The mood of Advent is expressed in the liturgical color, purple. It depicts a feeling of quiet dignity, royalty and repentance. Purple was the traditional color of a king’s robe; the coming Christ is King of kings. Advent, like Lent, is a time for solemn and sober thought about one’s sins, leading to repentance. It denotes a quiet time for watching, waiting and praying for Christ to come again, personally and universally...Advent stresses not so much fulfillment as anticipation of fulfillment: the Lord is coming! Christians have great expectations of Christ’s coming again. As a family looks forward to a son returning from a war and as a bride anticipates her wedding day, so a Christian looks forward with joy to Christ’s coming. In the quiet joy of anticipation and not the joy of celebration of a past event.

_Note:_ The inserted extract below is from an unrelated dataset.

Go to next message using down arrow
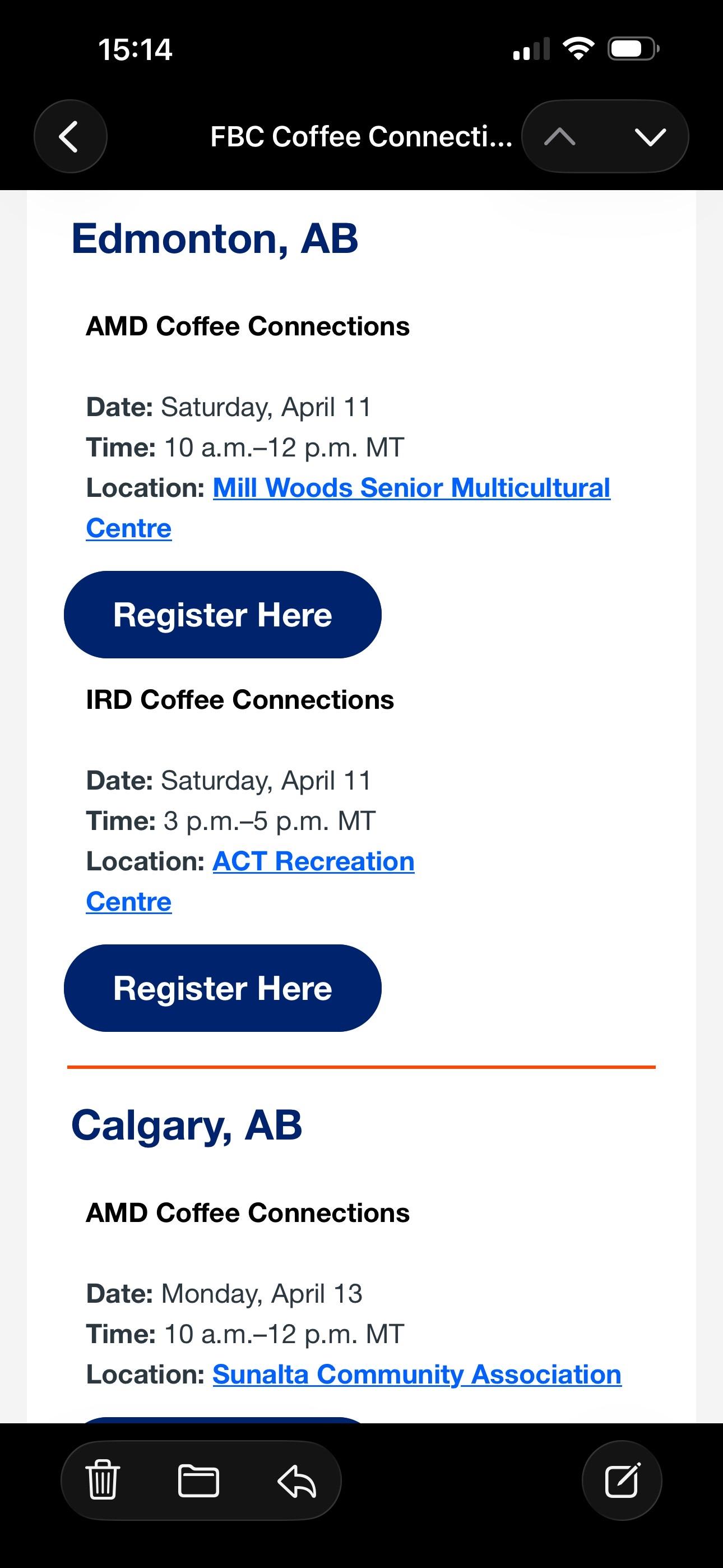723x1568 pixels. click(x=650, y=137)
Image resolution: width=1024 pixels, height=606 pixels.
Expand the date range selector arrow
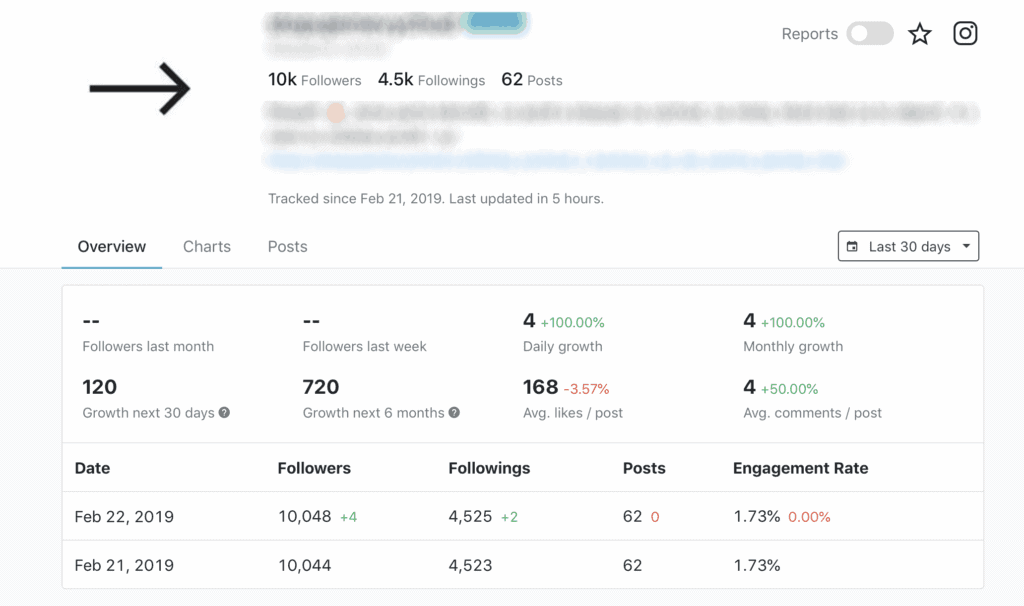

The Four Last Things – Death, Judgement, Heaven and Hell – have been traditional themes for Advent meditation. The characteristic note of Advent is therefore expectation, rather than penitence, although the character of the season is easily coloured by an analogy with Lent. The anticipation of Christmas under commercial pressure has also made it harder to sustain the appropriate sense of alert watchfulness, but the fundamental Advent prayer remains ‘Maranatha’ – ‘Our Lord, come’ (1 Corinthians 16.22).
In Advent we expectantly wait for the One who has already come. We anticipate the promised justice of God’s new world, yet we praise God who raised the “righteous branch” to rule with justice and righteousness. We hope for the restoration of the afflicted, the tormented, and the grieving, yet we delight that healing has come in Christ. We long for the beating of swords into plowshares, yet we rejoice that the Prince of Peace has appeared. We yearn for the barren deserts of our inner cities to flourish, yet we laud the desert Rose that has bloomed. We dream of the land where lions and lambs live in harmony, yet we acclaim the child born to lead us into the promised land.
Our Advent discipline is a discipline of watching and waiting. Watching for and waiting for the presence of Christ in our lives and in our world. Watching and waiting in the midst of all that the world throws at us, for the Advent discipline is not about engaging in, as they used to say, “pie in the sky when you die.” Rather it is about recognizing that the coming of Christ is transformational for our world and our lives.
Advent teaches us to wait in anticipation of the good, to not give up, but to have hope in God. Advent teaches us to wait for the good to appear, for justice to prevail, for wisdom to emerge...In the end, learning to wait for the Spirit of God to move in our midst, in our culture, family, in me. Anticipate the good, to be open, receptive, and mindful of divine wisdom and love.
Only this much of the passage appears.